▶ _Problem to solve_:
Copy out, from the entries below, each line that holds the string "Expand".

(Collected data entries)
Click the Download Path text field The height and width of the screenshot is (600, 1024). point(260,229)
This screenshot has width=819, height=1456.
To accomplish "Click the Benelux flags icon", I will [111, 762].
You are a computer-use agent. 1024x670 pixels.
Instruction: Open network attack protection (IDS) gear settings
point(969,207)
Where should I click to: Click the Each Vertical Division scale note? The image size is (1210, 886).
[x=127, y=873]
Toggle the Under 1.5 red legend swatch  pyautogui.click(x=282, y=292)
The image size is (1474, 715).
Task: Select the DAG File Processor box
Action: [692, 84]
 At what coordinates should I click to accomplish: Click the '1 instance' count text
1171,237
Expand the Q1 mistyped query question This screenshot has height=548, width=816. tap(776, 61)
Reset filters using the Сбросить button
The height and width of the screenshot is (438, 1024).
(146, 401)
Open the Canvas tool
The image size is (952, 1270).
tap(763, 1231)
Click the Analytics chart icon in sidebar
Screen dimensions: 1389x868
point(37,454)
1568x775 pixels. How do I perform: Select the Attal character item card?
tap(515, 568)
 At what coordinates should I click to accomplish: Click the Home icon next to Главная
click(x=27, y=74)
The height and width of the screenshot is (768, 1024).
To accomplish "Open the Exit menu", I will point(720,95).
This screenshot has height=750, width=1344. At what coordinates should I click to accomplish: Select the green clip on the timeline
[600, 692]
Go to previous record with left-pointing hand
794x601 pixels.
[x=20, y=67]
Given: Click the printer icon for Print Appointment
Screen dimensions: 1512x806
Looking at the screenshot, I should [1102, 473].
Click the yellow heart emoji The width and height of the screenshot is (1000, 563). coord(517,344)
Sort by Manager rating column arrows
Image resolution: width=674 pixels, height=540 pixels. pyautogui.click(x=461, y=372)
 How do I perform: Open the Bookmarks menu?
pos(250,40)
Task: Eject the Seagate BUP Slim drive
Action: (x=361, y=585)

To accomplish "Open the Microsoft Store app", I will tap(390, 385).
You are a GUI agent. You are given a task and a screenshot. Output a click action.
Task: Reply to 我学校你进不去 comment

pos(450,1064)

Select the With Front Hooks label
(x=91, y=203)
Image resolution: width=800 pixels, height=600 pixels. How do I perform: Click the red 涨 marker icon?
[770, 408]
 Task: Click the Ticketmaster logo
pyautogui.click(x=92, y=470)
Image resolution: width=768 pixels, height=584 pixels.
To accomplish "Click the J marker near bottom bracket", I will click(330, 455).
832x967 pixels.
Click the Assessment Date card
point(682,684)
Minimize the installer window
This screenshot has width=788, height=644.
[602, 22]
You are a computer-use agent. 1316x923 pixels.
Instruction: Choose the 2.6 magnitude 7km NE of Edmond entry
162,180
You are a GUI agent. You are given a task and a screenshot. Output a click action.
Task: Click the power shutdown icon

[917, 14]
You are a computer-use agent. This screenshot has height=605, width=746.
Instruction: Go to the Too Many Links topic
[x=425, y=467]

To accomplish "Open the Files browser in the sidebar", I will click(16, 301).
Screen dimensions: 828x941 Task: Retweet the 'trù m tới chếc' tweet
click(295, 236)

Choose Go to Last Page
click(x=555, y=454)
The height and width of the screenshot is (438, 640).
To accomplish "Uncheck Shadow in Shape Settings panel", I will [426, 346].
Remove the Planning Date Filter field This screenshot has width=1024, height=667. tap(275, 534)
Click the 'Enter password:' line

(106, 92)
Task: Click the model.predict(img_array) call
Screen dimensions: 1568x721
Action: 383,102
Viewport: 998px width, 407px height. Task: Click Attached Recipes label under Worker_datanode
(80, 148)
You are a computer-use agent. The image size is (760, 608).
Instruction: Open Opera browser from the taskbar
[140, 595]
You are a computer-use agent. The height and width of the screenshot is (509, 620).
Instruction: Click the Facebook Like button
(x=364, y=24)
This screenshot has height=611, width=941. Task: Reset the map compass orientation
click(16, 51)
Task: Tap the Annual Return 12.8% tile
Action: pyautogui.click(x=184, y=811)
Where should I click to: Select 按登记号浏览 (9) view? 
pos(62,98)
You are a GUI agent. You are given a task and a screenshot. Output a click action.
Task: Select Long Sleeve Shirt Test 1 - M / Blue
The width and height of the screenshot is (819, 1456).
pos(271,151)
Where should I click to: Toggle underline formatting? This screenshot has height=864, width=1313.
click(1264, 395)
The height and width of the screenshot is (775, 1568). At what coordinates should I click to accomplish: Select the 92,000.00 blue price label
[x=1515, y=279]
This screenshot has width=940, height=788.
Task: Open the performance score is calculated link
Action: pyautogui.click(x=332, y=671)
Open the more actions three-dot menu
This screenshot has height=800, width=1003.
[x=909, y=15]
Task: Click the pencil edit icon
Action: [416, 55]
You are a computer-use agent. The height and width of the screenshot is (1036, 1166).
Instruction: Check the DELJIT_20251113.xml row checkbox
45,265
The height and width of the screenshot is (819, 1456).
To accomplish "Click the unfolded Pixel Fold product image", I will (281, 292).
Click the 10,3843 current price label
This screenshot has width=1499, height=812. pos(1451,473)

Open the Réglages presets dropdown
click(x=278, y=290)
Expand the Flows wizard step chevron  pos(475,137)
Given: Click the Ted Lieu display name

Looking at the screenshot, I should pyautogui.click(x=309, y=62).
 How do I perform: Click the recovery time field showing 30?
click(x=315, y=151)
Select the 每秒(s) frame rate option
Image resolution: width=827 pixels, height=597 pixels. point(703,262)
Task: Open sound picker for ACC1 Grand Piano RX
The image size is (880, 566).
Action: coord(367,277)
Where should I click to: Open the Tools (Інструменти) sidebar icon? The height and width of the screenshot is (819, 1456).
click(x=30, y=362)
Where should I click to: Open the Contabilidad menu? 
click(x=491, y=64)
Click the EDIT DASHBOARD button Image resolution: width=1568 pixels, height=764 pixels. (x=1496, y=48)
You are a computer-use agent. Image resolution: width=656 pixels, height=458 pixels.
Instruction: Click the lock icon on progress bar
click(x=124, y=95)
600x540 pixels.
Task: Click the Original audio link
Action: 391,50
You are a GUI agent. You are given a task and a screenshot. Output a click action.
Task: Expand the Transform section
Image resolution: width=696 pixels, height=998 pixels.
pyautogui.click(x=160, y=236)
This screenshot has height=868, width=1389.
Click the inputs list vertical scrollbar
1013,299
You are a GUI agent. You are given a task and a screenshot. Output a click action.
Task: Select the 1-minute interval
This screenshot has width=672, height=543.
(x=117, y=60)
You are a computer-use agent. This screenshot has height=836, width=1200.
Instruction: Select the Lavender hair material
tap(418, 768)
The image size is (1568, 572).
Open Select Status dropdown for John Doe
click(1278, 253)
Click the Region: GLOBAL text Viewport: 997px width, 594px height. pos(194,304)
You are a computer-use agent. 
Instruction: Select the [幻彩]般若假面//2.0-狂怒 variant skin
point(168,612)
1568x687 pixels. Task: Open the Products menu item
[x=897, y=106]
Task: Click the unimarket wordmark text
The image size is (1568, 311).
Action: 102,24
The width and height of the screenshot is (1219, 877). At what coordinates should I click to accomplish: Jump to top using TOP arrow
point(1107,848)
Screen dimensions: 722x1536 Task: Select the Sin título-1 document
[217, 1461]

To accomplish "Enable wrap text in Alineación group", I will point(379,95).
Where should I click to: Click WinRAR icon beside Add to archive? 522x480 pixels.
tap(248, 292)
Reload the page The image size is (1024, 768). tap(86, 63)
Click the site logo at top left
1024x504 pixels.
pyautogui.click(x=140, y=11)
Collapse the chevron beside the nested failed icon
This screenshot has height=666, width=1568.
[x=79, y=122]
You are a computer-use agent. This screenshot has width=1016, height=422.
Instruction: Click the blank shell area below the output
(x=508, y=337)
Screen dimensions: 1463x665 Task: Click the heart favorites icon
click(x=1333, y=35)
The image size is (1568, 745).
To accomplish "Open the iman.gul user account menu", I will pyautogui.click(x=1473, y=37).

▶ _Your response_:
Expand the Q1 mistyped query question This screenshot has height=548, width=816. tap(776, 61)
Expand the Flows wizard step chevron  pos(475,137)
Task: Expand the Transform section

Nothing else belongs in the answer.